白クマ
日医白クマ通信 No.1563
2012年7月6日(金)


定例記者会見
「不活化ポリオワクチンに関する要望書について」
―小森常任理事

定例記者会見


 小森貴常任理事は、7月5日の定例記者会見で、不活化ポリオワクチン(IPV)の価格や品質、供給量に関する要望書を、同日、横倉義武会長より、ワクチンメーカーであるサノフィパスツール株式会社の代表取締役社長に手交したことを報告した。

 ポリオワクチンの予防接種に関して日医は、生ポリオワクチン(OPV)による副反応や二次感染の被害を防ぐため、平成12年7月に不活化ポリオワクチンの早期導入を強く要望する見解を公表して以来、一貫して早期導入を主張し続けてきた。今般、9月1日より、不活化ポリオワクチンへの一斉切り替えが実現することとなったが、当面、供給可能なメーカーはサノフィパスツール1社のみとなっている。
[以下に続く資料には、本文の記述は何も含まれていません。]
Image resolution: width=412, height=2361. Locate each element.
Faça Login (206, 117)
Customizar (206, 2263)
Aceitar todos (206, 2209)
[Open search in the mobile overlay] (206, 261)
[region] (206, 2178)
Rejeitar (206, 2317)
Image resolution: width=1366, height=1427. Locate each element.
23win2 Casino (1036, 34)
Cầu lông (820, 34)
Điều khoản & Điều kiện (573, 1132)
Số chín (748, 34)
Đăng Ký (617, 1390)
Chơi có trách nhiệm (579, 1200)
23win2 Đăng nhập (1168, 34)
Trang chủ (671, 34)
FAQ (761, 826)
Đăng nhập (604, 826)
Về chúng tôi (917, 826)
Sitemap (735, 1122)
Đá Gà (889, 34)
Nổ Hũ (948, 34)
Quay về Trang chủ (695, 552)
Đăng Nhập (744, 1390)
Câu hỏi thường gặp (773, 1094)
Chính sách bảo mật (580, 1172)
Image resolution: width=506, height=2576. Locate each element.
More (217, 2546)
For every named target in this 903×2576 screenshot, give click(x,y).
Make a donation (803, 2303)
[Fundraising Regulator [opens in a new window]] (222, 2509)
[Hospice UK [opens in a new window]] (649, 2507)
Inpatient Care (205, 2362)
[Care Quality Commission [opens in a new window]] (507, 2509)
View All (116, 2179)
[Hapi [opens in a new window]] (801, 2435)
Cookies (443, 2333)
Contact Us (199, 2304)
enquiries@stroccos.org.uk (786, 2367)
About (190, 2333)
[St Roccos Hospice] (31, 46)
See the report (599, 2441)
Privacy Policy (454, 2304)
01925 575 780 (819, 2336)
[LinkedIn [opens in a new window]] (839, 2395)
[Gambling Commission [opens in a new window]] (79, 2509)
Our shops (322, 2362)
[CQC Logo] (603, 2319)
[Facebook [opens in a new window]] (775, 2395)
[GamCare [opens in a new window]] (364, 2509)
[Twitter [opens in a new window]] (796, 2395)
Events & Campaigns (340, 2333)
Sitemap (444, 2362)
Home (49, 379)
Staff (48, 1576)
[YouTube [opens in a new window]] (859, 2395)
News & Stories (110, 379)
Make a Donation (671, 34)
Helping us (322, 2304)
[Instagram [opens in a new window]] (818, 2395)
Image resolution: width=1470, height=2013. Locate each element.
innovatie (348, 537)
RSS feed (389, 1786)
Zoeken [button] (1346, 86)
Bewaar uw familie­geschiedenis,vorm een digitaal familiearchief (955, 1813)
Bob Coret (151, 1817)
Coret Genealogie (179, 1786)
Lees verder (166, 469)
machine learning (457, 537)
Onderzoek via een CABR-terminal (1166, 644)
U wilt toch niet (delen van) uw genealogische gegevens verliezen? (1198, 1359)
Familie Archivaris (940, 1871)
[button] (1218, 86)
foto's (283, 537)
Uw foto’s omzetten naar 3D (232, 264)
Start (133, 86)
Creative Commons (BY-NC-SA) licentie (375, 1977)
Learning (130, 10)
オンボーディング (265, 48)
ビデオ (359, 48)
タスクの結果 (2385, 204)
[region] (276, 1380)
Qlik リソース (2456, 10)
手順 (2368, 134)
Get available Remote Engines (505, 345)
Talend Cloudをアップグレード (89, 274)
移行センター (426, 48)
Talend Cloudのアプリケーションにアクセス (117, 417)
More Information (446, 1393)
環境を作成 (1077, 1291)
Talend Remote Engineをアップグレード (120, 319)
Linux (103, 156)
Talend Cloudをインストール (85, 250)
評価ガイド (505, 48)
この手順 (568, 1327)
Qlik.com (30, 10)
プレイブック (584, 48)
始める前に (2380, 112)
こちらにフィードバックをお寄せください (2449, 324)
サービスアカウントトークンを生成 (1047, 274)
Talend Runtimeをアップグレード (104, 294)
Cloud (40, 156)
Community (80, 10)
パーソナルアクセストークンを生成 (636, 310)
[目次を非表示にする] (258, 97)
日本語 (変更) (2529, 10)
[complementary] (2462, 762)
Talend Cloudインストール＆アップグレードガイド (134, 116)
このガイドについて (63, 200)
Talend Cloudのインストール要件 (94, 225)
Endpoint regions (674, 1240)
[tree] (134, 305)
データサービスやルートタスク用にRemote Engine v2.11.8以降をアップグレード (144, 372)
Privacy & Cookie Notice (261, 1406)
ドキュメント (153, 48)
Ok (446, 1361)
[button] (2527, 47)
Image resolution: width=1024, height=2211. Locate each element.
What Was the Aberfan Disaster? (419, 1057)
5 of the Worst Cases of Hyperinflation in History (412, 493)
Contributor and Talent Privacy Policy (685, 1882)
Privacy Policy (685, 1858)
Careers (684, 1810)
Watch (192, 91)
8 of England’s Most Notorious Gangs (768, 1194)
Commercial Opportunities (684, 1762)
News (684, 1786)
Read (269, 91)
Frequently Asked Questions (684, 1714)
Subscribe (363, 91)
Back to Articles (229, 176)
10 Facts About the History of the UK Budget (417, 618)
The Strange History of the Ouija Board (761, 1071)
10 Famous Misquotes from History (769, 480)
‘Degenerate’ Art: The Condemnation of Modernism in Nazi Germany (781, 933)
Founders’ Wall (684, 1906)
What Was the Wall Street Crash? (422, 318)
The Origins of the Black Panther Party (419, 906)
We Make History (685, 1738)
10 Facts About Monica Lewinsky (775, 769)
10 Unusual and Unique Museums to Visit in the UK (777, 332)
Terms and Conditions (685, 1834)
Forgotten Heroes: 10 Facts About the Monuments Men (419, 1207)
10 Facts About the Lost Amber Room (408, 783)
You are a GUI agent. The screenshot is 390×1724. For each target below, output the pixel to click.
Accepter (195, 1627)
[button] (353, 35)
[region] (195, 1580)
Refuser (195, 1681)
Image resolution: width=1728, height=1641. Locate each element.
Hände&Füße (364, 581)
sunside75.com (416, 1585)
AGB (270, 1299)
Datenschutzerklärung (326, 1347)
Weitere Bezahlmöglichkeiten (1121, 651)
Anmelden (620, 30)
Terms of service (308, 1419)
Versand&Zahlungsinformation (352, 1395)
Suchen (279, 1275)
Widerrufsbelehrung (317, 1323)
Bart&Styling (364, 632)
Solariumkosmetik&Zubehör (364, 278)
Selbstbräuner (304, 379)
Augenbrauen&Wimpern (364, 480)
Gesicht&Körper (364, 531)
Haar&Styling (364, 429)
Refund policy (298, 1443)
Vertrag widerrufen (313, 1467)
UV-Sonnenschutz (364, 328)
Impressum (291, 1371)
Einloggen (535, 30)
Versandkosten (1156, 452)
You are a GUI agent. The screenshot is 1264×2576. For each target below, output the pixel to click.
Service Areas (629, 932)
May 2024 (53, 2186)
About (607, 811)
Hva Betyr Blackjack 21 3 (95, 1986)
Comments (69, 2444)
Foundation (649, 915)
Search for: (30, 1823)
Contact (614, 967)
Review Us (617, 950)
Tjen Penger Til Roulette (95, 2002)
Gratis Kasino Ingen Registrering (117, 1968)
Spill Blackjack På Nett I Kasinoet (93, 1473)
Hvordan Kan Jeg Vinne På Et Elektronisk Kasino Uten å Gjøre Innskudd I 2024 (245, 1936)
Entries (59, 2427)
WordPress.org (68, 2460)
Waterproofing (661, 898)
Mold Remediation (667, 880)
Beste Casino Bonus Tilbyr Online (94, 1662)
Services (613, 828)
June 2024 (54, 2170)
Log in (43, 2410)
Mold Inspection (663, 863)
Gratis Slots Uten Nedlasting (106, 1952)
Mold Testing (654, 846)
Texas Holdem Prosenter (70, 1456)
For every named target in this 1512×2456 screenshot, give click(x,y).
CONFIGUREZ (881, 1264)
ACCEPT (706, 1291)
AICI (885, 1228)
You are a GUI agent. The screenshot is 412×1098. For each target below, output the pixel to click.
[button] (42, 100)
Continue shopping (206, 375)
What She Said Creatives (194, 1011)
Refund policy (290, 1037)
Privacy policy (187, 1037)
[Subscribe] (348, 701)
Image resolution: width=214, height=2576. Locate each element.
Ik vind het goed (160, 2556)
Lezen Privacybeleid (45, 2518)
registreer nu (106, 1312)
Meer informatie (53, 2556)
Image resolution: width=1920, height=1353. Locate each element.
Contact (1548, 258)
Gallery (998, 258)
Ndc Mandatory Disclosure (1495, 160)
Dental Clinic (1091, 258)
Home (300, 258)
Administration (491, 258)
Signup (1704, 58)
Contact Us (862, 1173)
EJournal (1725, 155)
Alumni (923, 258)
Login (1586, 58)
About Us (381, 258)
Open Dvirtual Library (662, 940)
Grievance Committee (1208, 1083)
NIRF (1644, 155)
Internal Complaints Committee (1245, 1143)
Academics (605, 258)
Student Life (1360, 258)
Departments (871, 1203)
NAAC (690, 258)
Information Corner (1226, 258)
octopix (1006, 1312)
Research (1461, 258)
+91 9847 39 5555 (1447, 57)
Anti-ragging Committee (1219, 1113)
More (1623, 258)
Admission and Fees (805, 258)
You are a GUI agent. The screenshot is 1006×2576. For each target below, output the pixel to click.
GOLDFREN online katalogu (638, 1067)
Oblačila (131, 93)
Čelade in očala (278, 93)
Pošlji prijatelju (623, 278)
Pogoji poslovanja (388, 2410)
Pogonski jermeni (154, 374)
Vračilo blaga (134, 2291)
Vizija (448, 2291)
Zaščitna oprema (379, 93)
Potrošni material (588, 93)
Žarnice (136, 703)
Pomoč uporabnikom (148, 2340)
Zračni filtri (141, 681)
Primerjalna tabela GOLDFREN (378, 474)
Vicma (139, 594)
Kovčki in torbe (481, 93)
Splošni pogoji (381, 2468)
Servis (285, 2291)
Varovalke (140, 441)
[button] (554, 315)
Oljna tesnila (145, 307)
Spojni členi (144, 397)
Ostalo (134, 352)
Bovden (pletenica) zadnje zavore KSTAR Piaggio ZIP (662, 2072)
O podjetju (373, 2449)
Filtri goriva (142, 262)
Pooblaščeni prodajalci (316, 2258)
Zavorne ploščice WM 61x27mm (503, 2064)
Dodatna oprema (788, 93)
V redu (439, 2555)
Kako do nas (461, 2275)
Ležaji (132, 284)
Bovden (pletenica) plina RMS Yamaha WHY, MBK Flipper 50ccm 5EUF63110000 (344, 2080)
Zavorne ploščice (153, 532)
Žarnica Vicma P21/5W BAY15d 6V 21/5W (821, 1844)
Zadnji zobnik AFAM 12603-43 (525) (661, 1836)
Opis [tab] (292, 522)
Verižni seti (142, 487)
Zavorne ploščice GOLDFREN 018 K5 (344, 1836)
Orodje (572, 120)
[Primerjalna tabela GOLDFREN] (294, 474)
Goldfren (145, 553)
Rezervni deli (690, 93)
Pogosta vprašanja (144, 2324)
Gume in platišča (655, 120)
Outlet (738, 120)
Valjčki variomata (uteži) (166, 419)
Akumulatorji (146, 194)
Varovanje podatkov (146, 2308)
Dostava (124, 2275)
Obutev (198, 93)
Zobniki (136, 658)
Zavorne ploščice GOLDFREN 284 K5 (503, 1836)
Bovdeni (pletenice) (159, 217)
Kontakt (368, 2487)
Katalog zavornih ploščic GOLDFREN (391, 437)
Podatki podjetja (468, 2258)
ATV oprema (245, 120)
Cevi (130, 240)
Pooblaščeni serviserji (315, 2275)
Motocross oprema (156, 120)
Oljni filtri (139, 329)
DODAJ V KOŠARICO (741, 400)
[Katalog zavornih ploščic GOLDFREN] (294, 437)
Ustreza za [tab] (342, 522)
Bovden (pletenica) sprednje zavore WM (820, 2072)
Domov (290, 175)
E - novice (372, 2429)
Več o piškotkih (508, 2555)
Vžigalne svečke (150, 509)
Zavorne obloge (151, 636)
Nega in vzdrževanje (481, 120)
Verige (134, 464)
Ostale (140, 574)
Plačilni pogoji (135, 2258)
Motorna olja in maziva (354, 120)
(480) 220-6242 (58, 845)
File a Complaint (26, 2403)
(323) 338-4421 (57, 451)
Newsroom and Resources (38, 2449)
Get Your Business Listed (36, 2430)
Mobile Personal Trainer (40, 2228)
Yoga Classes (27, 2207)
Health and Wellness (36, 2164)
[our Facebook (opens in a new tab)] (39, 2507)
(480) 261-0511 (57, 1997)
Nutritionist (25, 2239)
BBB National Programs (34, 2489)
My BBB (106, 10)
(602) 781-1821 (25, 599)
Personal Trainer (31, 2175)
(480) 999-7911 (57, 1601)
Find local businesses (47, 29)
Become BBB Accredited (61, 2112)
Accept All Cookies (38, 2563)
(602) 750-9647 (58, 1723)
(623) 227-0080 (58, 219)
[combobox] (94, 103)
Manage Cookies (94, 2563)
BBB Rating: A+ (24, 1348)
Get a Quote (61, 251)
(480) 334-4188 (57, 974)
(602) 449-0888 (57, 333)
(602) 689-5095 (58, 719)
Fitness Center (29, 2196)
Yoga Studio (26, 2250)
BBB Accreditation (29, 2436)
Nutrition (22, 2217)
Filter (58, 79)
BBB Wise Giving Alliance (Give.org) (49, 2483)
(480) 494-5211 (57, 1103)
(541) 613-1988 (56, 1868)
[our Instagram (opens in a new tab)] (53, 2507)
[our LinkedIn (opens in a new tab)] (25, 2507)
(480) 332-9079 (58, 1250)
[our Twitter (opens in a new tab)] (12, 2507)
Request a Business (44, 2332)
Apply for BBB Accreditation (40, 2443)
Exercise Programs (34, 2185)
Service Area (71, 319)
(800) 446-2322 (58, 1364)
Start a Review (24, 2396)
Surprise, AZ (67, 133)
 同常任理事は、6月1日に厚生労働省が開催した「不活化ポリオワクチン導入に係る関係自治体担当者会議」において、同社の希望小売価格5,450円(税抜・1回分)が示されたことから、現行の生ポリオワクチン(2回接種)に比べて、ワクチン価格自体が高いことに加え4回接種が必要な不活化ポリオワクチンでは費用が大幅に増大することを指摘。その上で、「予防接種法第24条では、予防接種を行った者は、受けた者またはその保護者から実費を徴収することが出来るとあるが、一部負担金を取っている自治体は極めて少ない」とし、同法に基づく定期接種の実施主体である市町村の財政が逼迫する中で、実費徴収へ舵を切る自治体が増えることを危惧した。

 更に、不活化ポリオワクチンへの切り替えを待って生ポリオワクチンの接種を控えている人がいることも考慮し、早急に対象者に接種する必要があるとし、要望書では、(1)妥当な国内販売価格の設定、(2)品質の確保、(3)必要量の安定的な供給―の3点を求めていることを説明。ワクチンで防ぐことが出来る病気から子どもたちの命を守るため、今回の要望へ至ったことを強調した。